In July 1917 (Julian calendar), the 2nd Machine Gun Regiment, supported by the Bolsheviks, refused to send men to the World War I front and marched around the factories until they had "tens of thousands" marching with them to the Executive Committee of the Soviets in Petrograd. The government was afraid; there were power shifts there, and defences were prepared. 500,000 workers and soldiers demonstrated in Petrograd, encouraged by Vladimir Lenin, and there was a general strike. The demonstrators were persuaded to return home, but the government was now on the offensive. The printing machines and buildings of Pravda were destroyed, and some of its employees killed. The Bolshevik Committee's premises were "ransacked" and the situation elevated almost to martial law, with supporters of the Bolsheviks and of Lenin arrested if identified. The government set up a siege around 120 Kronstadt sailors and a group of Red Guards (factory workers' militia). Stalin mediated, the general strike ended, and the sailors went home. However, a "massive show of force" of Stalin's soldiers took over Petrograd. The head of government, Georgy Lvov, resigned, leaving Alexander Kerensky to make "false promises" in an attempt to broker peace, while Lenin retreated to an unspecified location. To discourage rebellious soldiers who were fighting to quell the rebellion, drumhead courts-martial and summary executions for retreating at the front were permitted by the government. Meanwhile, although Minsk was close to the World War I front line, and although it had been involved in political struggles and changes, including taking in a great influx of refugees to help with agriculture, during July 1917 it was at peace in that it was not a theatre of war or revolution.

• **Brief**: Supply a continuation of the passage on the July 1917 unrest in Petrograd, beginning after its final sentence. The lines that follow are separate material and are unrelated to the passage above.

• **Data shown**:

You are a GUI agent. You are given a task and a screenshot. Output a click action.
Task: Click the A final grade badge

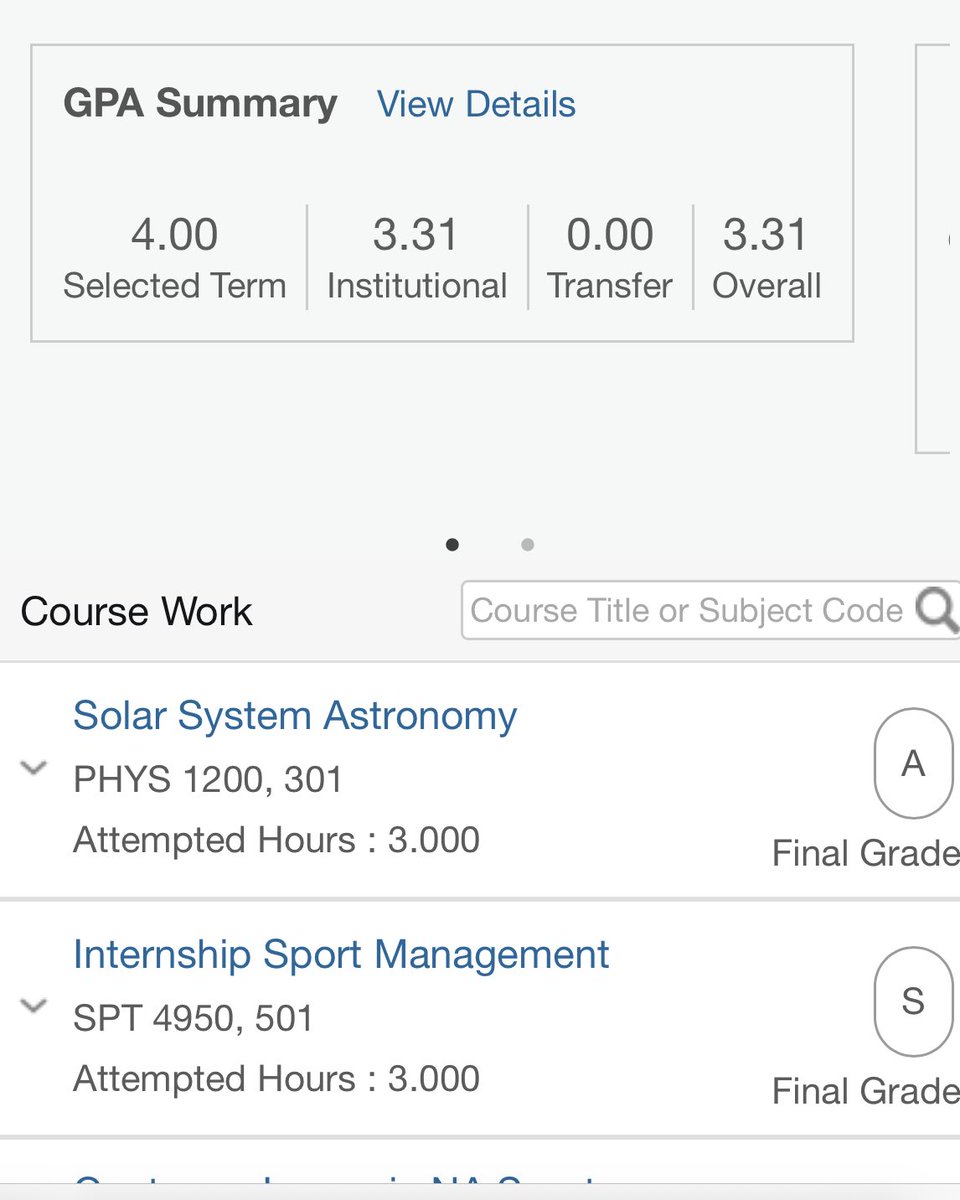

• **Answer**:
==List of parties==
===List 1 – Russian Nationalists===
List 1 won three seats in the city duma, Valentin Minich was the faction head. Minich, of the Russian Democratic Party, fiercely opposed the introduction of Belarusian language education.

===List 3 – Jewish National Bloc===
The Orthodox Agudath Israel and the non-socialist Zionists formed an electoral bloc. Five out of the 16 deputies of the Jewish National Bloc were Zionists.

===List 4 – Socialist-Revolutionaries===
According to contemporary press reports, the majority of the soldiers at the Minsk garrison voted for the SR list.

The SR deputies elected to the city duma were Ivan Nesterov, Metlin I.I., Levitas A.R., Zalmanov N.D., Sergei Kovalik, Pavel Kashchenko, Pavel Zlobin, Utevsky I.B., Kizillo L. I., Gembitsky B.Kh., Belkind G.M., Levinsky P.L., Zimionko A.G., Bragin F.S., Marshak M.I., Baskin Ya.B., Grigoriev N.F., Serafimovich S.G., Pigulevsky P.M., Dobrotvorskaya A.S., Astakhov S.A., Khitrov I.I., Ivashchenko I.P., Sokoldynsky E.S., Lebedz I.I., Kireev I. M., Dobrotvorsky V.V., Kernozhitsky V.I., Golynets I.M., Radkevich S.Ya, Lebedeva V.M. and Kuzmin I.I.

===List 5 - Social Democrats===
A joint social democratic list was presented, with candidates from the General Jewish Labour Bund, the Bolsheviks and the Mensheviks.

Ten Bundists, six Bolsheviks and six Mensheviks were elected from the social democratic list. Vasily Vashkevich, Kārlis Landers, I. F. Skuratowicz, V. Golubeva and Nevsky were among the Bolshevik members of the city duma. Maria Frumkin-Wichman and Evgenia Gurvich were among the elected Bundists.

After the election, a united social democratic faction was formed in the city duma with 30 members. However, this faction was divided into two sub factions – a Bundist-Menshevik sub faction and a Bolshevik-Polish Socialist Union sub faction. Frumkin headed the former sub faction, Heltman the latter.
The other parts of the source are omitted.